いやぁ、ディヴィットさんが、嘘ばっか言うし、行動は不可解だし、なんかヤベェ人に見えて、こいつの企みは何だ?って勘繰ってたんですけど、終盤に見え隠れするディヴィットさんの苦しみを鑑みると、何となく行動原理がわかる気がしますね。
これも、対象喪失と喪の仕事ですが、この喪失を自ら繰り返すプロセスが、言い訳っつーか、自分への罰というか、すげぇやるせないんですよね。この感覚、上手く言語化出来ない。でも、凄いわかる。そうすべきだと、思える、というか、そうしないと折り合いがつかない。説明がつかない。誰かを喪失し、その責任が自分にある時、自分が生きてることや、普通に生活できることを自分で受け止める為には、他人には意味不明な誓約と制約を人は引き受けると思うんすよね。
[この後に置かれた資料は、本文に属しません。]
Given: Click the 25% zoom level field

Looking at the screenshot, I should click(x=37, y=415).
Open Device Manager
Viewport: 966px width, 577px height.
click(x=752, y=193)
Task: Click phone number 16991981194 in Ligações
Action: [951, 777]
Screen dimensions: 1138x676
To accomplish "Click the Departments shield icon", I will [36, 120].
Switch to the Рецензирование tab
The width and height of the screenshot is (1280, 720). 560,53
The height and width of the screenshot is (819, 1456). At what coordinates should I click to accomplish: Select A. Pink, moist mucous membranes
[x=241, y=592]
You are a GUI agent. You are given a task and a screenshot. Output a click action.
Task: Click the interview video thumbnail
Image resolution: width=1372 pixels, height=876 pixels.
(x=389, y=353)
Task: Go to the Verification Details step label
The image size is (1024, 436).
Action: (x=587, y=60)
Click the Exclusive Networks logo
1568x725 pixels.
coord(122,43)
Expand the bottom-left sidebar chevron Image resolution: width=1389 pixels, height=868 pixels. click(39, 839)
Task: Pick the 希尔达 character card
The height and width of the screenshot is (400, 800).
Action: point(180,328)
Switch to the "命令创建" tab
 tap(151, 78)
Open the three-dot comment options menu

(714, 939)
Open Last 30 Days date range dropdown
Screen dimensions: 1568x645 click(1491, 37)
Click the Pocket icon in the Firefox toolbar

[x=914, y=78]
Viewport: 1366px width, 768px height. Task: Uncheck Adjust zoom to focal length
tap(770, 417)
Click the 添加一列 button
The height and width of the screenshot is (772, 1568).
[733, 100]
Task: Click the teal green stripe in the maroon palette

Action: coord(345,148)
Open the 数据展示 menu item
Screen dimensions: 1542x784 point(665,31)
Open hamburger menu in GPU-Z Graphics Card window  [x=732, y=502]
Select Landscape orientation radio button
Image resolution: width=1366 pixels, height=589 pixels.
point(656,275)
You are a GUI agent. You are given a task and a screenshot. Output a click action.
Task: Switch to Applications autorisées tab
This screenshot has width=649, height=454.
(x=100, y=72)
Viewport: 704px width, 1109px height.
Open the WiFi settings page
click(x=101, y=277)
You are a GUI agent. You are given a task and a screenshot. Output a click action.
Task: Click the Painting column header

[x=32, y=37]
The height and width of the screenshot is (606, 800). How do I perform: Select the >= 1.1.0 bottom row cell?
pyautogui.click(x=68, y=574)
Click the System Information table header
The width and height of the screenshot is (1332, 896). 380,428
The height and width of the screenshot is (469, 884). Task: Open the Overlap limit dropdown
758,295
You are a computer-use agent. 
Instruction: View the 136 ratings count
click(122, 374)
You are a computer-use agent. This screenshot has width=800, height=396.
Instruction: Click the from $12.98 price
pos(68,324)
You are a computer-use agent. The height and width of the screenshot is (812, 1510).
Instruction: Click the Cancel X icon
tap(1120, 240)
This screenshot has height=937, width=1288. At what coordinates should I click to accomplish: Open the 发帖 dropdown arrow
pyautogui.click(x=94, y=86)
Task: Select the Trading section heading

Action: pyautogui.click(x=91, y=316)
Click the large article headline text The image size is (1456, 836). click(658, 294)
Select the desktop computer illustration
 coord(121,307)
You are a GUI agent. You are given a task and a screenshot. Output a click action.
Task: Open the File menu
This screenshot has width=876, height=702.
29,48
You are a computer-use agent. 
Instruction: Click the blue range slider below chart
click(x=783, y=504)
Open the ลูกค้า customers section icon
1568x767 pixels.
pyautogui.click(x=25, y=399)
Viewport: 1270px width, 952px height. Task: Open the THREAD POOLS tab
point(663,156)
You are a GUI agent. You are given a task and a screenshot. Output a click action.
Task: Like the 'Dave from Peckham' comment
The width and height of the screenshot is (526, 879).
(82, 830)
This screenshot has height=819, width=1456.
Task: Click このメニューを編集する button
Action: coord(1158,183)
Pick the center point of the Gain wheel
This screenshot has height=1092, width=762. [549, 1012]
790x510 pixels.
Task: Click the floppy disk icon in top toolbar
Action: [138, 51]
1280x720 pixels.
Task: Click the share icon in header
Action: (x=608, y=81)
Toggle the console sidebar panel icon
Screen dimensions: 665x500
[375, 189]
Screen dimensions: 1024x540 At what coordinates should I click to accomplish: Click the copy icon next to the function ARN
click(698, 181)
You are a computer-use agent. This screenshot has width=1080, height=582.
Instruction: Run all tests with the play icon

で、理不尽や葛藤も全て含めて、それさえ、些事みたいに突然、奪われる。もしかしたら、自ら捨てたかも知れない。
これをどう捉える?って問いが、ホントに考えさせられます。
わからなかったのは、ジムのタオルのシーンと新しい靴を履くシーンかな、あれはどういう意味だろう。
そして、仕事がなくなり新しい街に引っ越してジムではなく、ランニングになった時点で、僕はラストを、この終わり方だったら最悪だなって思い浮かべてました。
そして、予想以上にエグかったです。
父の秘密のラストも凄い好きなんだけど、このラストも衝撃的でした。
緒方貴臣監督とミシェル・フランコ監督って、根っ子が、めっちゃ似てるんすよね。どっちも好き。